- _Activity_
Give the entries below again exactly. Their pictures are not needed.

== Provided information

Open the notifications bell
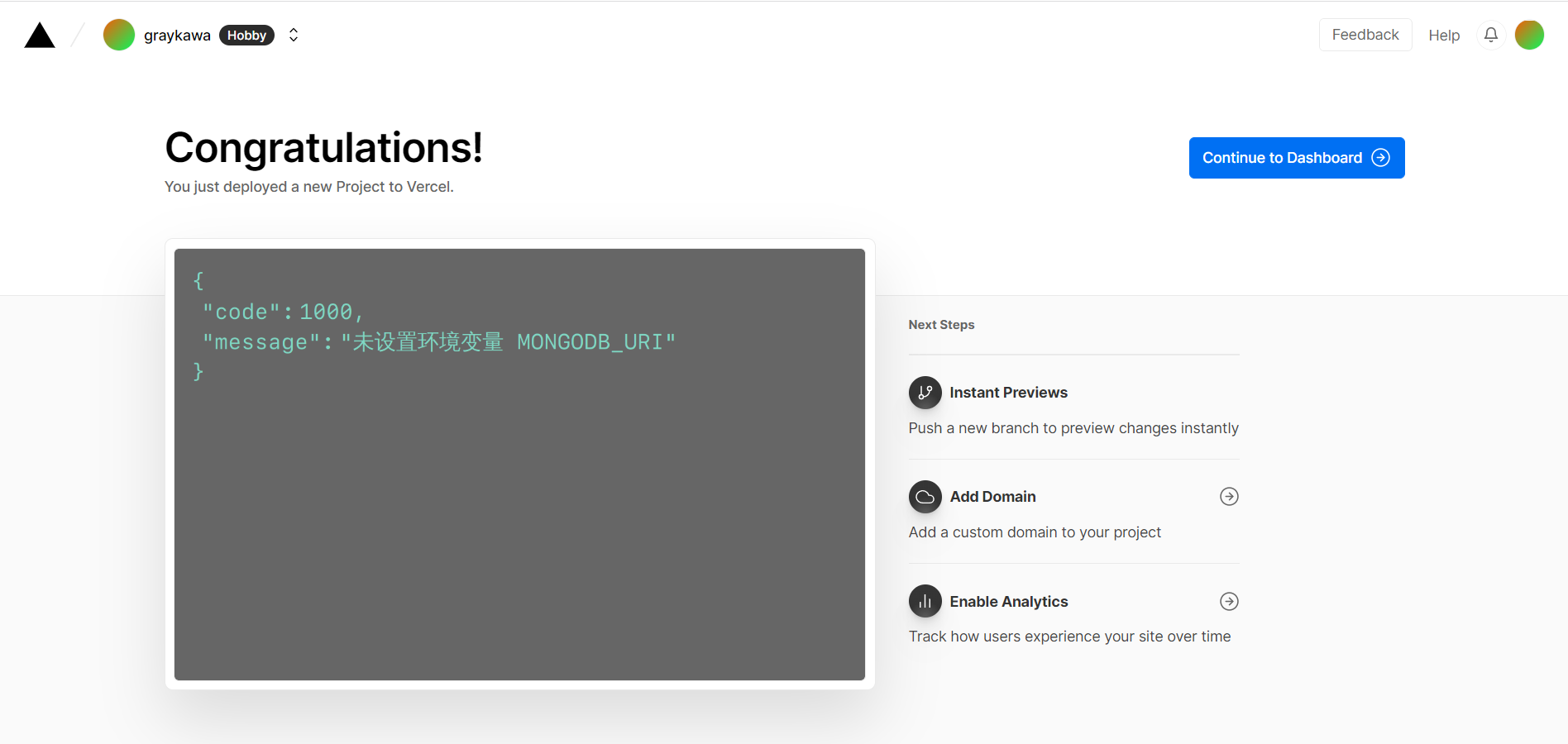 coord(1490,35)
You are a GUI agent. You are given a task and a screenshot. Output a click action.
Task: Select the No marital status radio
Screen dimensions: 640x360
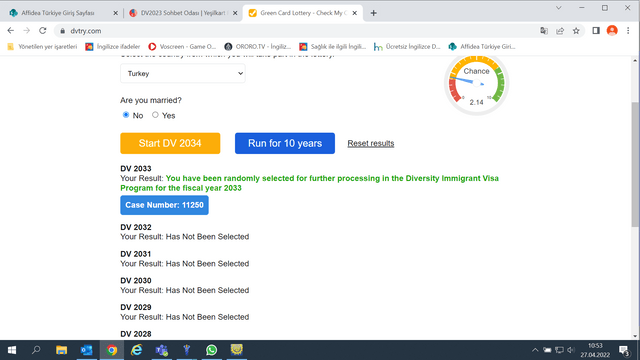(x=126, y=115)
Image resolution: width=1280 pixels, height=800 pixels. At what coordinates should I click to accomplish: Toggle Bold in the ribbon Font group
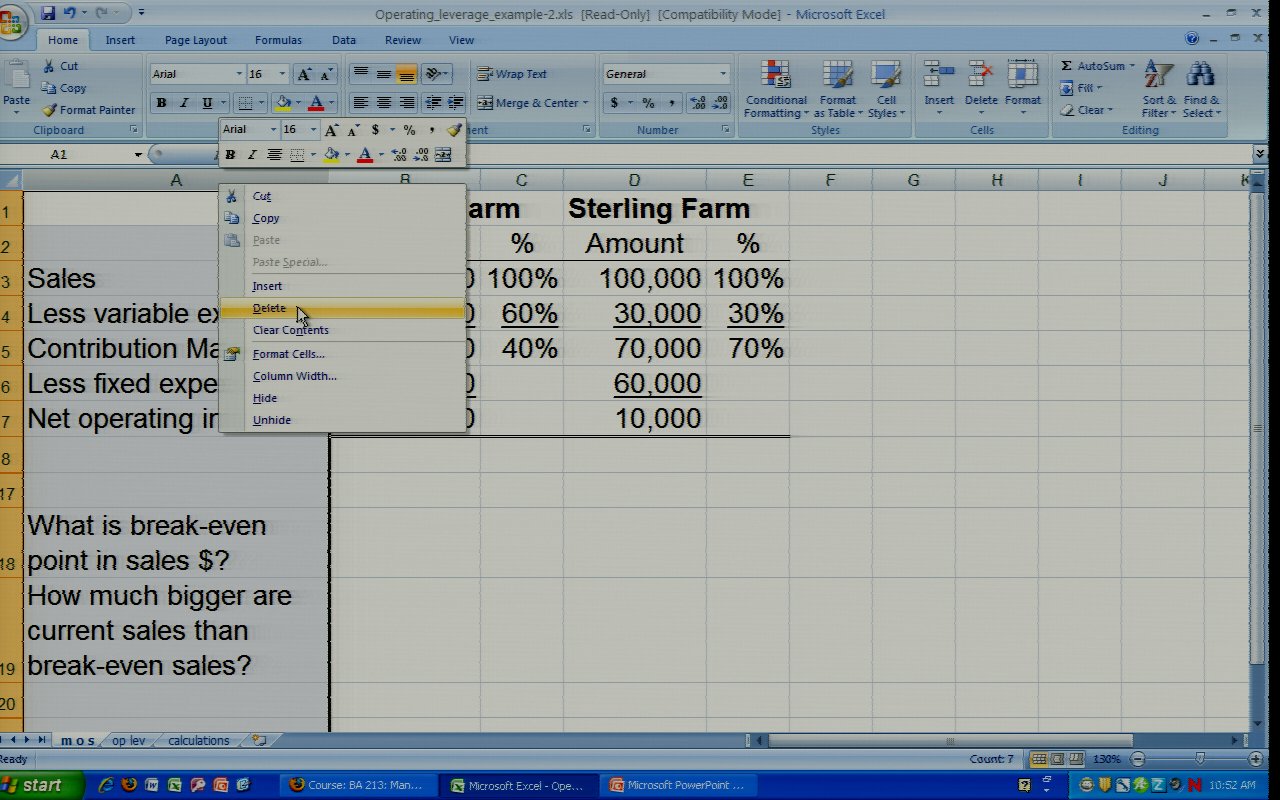click(x=161, y=103)
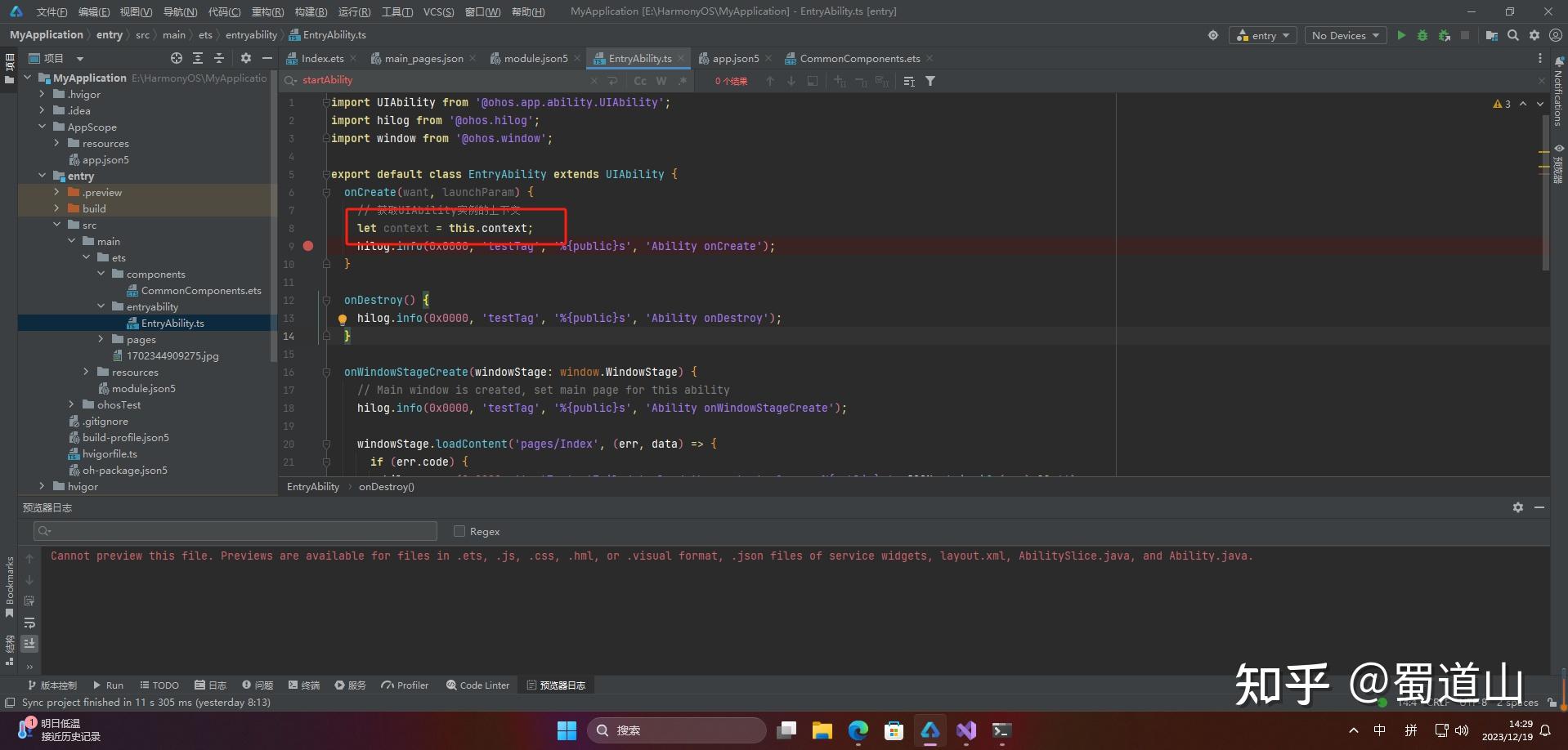Open the entry run configuration dropdown
Screen dimensions: 1568x750
coord(1263,35)
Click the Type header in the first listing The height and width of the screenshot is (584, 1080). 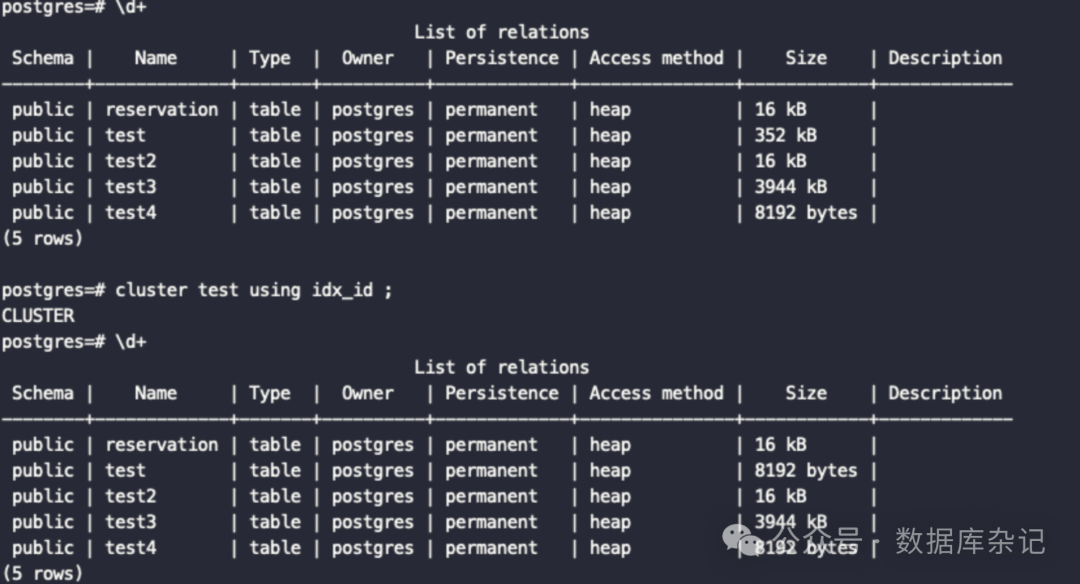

====

- _Answer for this exercise_
Open the notifications bell
 coord(1490,35)
You are a GUI agent. You are given a task and a screenshot. Output a click action.
Task: Select the No marital status radio
Screen dimensions: 640x360
(x=126, y=115)
Image resolution: width=1280 pixels, height=800 pixels. At what coordinates should I click to accomplish: Toggle Bold in the ribbon Font group
click(x=161, y=103)
Open the entry run configuration dropdown
Screen dimensions: 1568x750
coord(1263,35)
Click the Type header in the first listing The height and width of the screenshot is (584, 1080). 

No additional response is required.